From the passage on the palladium catalysts, copy word for word the part starting with "Studying the Pd-HEC/ZnO" and going on through "oxide (Figure 4).".

» **Text to read**:
+ + +
In our prior studies [64,67], similar 1%Pd-PVP/ZnO, 1%Pd-PAM/ZnO, 1%Pd-Ag (3:1)-PAM/ZnO and 1%Pd-Ag (3:1)-HEC/ZnO catalysts were characterized via the TEM method. We showed that the interaction of polymers with metal ions on a support surface led to the formation of smaller active-phase nanoparticles (~2 nm) compared with similar unmodified supported catalysts. The transmission electron microscopy (TEM) image of the Pd-HEC/ZnO catalyst showed the formation of finely dispersed palladium nanoparticles of ~2 nm, which were evenly distributed on the surface of zinc oxide modified with HEC (Figure 3a). This was also confirmed using SEM and EDX elemental mapping images of Zn and Pd from the Pd-HEC/ZnO catalyst (Figure 3b), according to which palladium and zinc were homogeneously distributed. It should be noted that reflections corresponding to PdOxH2O (JCPDS 9-254), PdO2 (JCPDS 34-1101), PdZn (JCPDS 6-620), PdZn2 (JCPDS 31-942), PdZn2O4 (JCPDS 32-723), Ag (JCPDS 4-783), Ag2O (JCPDS 19-1155), AgZn (JCPDS 29-1156) and AgZn3 (JCPDS 25-1325) phases were observed in the diffraction patterns obtained from the TEM images of Pd-HEC/ZnO and PdAg-HEC/ZnO catalysts (Tables S1 and S2). Thus, the electron microscopy results show that metal ions can be stabilized via the polysaccharide, in addition to interacting with ZnO in the formation of new phases.
Studying the Pd-HEC/ZnO catalyst using X-ray photoelectron spectroscopy (XPS) also confirmed the presence of both polysaccharides and palladium on the surface of zinc oxide (Figure 4).
+ + +
Click-target data
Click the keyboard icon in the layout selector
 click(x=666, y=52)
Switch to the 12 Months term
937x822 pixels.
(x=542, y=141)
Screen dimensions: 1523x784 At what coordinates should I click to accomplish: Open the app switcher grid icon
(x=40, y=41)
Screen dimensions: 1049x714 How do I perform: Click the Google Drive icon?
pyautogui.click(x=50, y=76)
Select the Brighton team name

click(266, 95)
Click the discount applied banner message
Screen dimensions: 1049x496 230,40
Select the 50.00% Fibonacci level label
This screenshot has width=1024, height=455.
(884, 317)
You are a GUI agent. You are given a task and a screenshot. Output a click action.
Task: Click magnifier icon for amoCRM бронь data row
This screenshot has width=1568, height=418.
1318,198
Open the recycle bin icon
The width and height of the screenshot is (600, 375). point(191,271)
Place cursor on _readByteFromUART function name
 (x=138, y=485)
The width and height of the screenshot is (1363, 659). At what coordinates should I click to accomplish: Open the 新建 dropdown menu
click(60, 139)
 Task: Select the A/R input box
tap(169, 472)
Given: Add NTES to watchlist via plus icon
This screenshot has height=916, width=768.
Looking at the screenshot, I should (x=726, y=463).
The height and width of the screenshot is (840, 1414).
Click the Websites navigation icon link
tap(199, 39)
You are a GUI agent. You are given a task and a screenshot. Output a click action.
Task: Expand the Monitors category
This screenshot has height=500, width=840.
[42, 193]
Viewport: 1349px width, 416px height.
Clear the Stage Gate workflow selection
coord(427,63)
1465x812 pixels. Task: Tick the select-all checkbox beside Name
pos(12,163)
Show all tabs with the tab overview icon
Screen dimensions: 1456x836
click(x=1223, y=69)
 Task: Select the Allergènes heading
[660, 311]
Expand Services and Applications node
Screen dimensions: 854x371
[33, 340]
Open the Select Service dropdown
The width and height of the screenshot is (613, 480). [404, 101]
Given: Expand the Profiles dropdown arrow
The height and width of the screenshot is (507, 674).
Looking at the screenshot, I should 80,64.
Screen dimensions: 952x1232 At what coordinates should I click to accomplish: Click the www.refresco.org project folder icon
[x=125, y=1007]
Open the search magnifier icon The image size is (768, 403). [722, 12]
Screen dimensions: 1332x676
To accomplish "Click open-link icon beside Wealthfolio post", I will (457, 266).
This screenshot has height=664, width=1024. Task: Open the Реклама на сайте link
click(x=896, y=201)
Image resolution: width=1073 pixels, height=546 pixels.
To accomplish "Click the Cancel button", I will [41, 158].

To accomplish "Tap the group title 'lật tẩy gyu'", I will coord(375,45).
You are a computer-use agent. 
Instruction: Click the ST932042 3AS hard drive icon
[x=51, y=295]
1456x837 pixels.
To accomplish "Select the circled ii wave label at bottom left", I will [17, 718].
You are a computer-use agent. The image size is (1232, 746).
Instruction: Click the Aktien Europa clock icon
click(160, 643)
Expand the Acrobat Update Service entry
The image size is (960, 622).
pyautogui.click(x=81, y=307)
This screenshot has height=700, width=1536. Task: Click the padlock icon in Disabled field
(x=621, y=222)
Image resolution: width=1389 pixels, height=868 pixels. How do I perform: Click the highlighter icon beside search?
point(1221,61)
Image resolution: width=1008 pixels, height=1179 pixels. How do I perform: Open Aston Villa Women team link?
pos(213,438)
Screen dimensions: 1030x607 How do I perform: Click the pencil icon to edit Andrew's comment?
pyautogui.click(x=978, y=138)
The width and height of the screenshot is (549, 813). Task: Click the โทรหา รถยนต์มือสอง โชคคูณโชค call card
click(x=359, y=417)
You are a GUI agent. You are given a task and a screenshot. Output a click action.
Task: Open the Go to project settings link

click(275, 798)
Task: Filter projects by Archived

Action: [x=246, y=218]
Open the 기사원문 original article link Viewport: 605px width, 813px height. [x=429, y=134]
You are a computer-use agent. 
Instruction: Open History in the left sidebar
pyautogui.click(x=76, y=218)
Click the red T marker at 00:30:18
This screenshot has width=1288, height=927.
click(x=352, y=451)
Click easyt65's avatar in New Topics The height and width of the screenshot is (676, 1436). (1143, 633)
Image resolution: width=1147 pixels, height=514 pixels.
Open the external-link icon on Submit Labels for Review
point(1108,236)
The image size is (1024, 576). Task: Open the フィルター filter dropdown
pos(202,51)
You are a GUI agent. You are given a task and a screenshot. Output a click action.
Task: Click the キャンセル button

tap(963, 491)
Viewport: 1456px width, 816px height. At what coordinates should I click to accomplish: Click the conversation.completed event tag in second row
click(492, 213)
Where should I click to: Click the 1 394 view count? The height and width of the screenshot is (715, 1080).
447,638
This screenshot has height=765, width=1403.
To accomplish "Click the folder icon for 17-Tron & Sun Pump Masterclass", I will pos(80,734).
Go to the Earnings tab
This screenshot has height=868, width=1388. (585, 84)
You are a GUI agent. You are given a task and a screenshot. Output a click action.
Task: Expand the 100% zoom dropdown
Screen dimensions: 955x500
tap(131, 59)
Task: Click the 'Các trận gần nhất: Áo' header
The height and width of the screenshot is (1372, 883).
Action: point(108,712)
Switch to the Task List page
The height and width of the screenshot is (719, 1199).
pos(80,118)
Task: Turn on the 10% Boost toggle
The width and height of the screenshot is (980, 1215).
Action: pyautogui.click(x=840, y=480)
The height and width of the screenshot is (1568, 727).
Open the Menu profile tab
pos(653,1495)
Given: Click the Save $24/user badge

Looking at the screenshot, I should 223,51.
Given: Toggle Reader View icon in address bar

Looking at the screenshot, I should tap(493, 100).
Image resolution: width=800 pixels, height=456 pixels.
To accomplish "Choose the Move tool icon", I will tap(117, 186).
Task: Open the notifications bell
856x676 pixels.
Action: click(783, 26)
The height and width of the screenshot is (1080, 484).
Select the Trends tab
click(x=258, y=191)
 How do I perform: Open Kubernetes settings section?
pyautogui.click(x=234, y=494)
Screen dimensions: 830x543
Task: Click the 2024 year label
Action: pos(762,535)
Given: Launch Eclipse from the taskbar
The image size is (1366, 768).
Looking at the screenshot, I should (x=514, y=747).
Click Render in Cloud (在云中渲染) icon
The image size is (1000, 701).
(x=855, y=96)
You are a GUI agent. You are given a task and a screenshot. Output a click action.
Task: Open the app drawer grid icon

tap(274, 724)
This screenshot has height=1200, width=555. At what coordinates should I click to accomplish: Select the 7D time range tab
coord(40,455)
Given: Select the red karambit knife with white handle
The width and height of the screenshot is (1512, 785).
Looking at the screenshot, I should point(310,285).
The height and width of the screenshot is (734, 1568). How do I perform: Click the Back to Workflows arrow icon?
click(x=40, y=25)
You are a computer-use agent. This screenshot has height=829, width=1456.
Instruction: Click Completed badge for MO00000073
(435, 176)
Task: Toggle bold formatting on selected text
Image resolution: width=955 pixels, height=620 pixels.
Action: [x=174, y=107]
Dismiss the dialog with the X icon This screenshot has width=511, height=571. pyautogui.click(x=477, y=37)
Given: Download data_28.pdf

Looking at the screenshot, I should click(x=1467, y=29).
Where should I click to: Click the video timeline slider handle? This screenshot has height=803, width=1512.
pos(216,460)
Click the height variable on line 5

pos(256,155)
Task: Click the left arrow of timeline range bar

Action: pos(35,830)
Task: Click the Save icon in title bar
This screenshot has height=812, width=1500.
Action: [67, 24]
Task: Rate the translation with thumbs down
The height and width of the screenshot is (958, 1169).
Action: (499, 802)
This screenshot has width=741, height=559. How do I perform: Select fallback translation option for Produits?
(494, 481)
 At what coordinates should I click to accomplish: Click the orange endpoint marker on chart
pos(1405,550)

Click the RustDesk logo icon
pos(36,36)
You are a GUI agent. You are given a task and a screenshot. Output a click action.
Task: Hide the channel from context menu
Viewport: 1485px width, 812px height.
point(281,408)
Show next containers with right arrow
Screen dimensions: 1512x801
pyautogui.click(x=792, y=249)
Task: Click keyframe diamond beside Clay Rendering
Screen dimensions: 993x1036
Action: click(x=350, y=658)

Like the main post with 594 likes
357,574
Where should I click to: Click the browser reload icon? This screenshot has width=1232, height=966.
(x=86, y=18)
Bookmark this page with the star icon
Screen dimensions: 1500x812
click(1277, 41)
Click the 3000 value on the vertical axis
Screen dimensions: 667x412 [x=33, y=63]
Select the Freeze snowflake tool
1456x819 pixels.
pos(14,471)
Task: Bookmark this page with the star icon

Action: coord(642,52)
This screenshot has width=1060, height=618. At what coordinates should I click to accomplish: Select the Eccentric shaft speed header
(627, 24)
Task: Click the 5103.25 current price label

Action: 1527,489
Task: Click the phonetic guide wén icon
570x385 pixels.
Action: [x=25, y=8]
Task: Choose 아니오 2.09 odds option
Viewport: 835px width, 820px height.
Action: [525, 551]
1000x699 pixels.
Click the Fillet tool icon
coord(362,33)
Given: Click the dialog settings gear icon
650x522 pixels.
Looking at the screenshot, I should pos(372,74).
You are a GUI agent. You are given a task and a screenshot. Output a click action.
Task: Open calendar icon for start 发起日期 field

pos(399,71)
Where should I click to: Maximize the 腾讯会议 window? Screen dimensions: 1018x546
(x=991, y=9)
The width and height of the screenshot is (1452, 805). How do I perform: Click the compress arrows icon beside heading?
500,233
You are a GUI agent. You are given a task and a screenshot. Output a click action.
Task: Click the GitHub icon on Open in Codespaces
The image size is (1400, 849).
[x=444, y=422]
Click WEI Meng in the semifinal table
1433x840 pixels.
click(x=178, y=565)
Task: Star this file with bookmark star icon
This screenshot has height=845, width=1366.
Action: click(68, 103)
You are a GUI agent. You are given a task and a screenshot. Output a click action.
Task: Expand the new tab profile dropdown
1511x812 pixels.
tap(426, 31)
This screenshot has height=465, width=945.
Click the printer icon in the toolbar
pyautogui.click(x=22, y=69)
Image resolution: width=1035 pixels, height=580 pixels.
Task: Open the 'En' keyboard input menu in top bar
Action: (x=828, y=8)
+ + +
» **Output for this task**:
Studying the Pd-HEC/ZnO catalyst using X-ray photoelectron spectroscopy (XPS) also confirmed the presence of both polysaccharides and palladium on the surface of zinc oxide (Figure 4).